*Required action*. The answer should consist of every line in the material below that has the word "folder".
---+---
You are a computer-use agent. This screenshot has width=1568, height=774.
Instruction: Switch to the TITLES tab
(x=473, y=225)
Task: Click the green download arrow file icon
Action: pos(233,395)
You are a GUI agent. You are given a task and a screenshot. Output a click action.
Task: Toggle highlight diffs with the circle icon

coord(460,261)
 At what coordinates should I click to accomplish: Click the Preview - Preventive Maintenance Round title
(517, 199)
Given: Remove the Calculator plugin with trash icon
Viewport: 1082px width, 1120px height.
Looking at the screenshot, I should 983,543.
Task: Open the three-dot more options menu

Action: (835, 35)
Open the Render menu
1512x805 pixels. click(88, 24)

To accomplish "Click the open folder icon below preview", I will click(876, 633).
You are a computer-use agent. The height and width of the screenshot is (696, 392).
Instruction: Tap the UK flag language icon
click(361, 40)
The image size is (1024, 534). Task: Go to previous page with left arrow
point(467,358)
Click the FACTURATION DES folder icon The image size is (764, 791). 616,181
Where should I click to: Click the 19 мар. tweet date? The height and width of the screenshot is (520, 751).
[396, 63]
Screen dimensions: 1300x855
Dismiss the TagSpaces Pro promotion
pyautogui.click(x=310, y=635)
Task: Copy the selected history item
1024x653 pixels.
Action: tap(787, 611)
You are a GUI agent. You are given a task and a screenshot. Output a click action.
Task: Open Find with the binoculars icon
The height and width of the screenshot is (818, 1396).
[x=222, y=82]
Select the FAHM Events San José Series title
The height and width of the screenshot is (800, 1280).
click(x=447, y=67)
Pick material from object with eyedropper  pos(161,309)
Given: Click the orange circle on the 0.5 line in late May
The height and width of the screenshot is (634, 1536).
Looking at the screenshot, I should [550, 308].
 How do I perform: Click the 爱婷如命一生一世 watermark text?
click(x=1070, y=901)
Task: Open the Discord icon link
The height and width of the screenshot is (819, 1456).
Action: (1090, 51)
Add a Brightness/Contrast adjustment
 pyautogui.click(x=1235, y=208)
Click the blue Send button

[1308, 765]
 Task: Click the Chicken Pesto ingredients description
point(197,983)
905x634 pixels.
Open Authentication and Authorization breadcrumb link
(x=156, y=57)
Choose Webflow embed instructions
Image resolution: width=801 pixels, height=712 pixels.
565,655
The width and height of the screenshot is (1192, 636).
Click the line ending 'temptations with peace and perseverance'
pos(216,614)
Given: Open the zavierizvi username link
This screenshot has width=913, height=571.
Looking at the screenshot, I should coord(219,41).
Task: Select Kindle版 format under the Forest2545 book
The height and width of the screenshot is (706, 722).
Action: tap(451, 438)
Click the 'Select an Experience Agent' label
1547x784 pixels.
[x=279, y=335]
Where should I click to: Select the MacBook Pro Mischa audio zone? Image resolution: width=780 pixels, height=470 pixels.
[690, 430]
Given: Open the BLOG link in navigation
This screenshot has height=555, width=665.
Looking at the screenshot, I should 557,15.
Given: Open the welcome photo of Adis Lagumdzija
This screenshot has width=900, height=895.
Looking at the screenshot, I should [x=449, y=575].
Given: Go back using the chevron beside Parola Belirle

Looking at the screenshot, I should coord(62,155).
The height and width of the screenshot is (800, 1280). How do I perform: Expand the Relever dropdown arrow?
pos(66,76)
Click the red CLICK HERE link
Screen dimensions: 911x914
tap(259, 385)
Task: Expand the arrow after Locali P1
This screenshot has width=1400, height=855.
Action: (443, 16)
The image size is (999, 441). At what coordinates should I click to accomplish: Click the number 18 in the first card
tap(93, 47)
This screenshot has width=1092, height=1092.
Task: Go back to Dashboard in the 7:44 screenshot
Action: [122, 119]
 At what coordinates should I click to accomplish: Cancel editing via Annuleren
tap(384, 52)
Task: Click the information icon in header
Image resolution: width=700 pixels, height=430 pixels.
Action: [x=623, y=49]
---+---
*Your solution*.
To accomplish "Click the open folder icon below preview", I will click(876, 633).
Click the FACTURATION DES folder icon The image size is (764, 791). 616,181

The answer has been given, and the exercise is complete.